▸ WHAT YOU WILL DO
1. In the Step Challenge text, how many steps a day does the intermediate category call for?
2. Retype the Step Challenge text from "Whichever category you" to "simplest of ways.".

▸ PASSAGE PROVIDED
────
RUN / SWIM / CYCLE BONUS PLANS:
These are bonus plans that our friends at Exercise Solutions have provided for anyone here looking to improve their running, swimming, or cycling.
If you feel that you are not yet ready for exercise then it is still important to get moving!
In fact even people who go to the gym can be classed as sedentary!
Take the Step Challenge below if this is all you can manage or as an enhancement to your plan!
Preliminary pedometer indices for public health have established that:
- Those who take 5,000 steps a day or less are considered sedentary and at a higher risk for obesity, disease, and early death.
- Those who take 10,000 steps a day or more are considered active and typically have less body fat and better overall health.
For some people, these numbers are ridiculously easy, and for others they might seem utterly impossible.
That is why we have broken it up into 4 different categories to let you choose which one best suits you. Hopefully over time you will be able to repeat the challenge, slowly moving towards the desired 10,000 steps or more.
- 4,000 steps a day (beginner – someone who lives a VERY sedentary lifestyle).
- 6,000 steps a day (intermediate – someone who lives a moderately sedentary lifestyle).
- 8,000 steps a day (advanced – someone who lives a moderately active lifestyle).
- 10,000+ steps a day (elite – someone who lives an active lifestyle).
Whichever category you choose, it should be a CHALLENGE. If you walk 6,000 steps in a day quite easily then you should be aiming for 8,000 or even 10,000.
The Step Challenge is supposed to get you up and moving, beyond what you normally do in your daily life. You should be actively looking for ways to add in more movement and walking throughout your day such as going for walks at lunch, taking the stairs, parking in the back of the parking lot, walking the dog instead of watching TV, and so on.
The takeaway at the end is you discover how enjoyable walking can be, how much better it can make you feel, and how easy it is to add more of it into your lifestyle in the simplest of ways.
If you aren’t sure: Determine your current daily movement (track your steps for 7 days, add them up and then divide the total by 7 to get your daily average). Then, select the category that is closest to 2,000-3,000 steps above what you are currently walking.
────
▸ PROVIDED MATERIAL
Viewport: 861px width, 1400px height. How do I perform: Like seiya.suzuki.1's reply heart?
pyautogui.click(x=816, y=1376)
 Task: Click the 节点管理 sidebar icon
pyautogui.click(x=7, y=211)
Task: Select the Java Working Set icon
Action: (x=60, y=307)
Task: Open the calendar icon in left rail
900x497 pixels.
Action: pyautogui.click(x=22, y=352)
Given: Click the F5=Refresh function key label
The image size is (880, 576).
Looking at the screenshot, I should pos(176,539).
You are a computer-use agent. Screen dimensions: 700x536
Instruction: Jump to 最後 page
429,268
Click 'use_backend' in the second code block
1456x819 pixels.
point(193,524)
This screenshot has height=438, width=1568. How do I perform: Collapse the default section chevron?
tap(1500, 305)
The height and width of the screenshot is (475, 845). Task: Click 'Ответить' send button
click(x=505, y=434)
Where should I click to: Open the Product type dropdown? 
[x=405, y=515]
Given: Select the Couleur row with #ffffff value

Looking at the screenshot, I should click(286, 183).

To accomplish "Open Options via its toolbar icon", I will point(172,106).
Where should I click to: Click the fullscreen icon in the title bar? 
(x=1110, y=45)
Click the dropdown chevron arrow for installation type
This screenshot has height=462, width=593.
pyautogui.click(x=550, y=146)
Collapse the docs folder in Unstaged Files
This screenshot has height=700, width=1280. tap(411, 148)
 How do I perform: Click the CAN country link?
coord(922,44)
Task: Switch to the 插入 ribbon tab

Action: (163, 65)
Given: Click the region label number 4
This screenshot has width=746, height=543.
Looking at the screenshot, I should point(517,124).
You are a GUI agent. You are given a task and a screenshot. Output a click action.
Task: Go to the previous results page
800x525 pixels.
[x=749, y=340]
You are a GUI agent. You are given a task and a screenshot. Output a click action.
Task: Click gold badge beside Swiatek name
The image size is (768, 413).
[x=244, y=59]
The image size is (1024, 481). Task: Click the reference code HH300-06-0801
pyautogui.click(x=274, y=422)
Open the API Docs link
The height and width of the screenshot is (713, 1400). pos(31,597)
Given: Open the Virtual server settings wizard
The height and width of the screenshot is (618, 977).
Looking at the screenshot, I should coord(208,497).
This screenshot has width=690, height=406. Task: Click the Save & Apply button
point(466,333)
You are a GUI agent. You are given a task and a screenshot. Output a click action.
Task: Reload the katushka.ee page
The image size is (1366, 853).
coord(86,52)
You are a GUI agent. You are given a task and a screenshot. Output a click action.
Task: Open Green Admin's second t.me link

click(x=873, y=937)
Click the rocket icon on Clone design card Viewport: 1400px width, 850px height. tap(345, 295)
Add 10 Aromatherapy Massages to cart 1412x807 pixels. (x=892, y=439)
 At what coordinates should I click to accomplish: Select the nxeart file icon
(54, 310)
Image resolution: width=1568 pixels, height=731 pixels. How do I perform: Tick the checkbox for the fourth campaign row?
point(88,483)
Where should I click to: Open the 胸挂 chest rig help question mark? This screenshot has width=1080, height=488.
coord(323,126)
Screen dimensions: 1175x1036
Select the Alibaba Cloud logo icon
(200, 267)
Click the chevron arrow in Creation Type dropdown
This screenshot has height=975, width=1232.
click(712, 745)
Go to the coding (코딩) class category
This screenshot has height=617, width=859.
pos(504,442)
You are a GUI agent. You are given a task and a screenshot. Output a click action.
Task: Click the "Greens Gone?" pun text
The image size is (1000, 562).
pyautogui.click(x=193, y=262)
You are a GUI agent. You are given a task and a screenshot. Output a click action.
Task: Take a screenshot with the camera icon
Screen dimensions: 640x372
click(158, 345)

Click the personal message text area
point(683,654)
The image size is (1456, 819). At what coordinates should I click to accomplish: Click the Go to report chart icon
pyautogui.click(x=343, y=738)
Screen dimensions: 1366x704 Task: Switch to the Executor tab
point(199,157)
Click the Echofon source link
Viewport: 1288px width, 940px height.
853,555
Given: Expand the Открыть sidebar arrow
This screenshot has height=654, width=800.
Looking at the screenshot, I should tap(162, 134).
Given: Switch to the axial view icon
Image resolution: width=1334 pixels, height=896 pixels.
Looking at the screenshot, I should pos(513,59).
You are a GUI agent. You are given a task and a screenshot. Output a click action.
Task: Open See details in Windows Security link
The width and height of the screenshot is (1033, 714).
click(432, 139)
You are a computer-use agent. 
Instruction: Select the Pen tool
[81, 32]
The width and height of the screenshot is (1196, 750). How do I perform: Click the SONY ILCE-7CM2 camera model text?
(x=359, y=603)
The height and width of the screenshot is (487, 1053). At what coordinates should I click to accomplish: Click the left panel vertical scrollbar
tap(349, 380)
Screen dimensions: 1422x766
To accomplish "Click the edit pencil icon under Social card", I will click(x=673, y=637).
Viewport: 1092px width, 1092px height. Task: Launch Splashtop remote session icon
────
▸ ANSWERS FOR THIS EXERCISE
1. 6,000 steps a day.

2.
Whichever category you choose, it should be a CHALLENGE. If you walk 6,000 steps in a day quite easily then you should be aiming for 8,000 or even 10,000.
The Step Challenge is supposed to get you up and moving, beyond what you normally do in your daily life. You should be actively looking for ways to add in more movement and walking throughout your day such as going for walks at lunch, taking the stairs, parking in the back of the parking lot, walking the dog instead of watching TV, and so on.
The takeaway at the end is you discover how enjoyable walking can be, how much better it can make you feel, and how easy it is to add more of it into your lifestyle in the simplest of ways.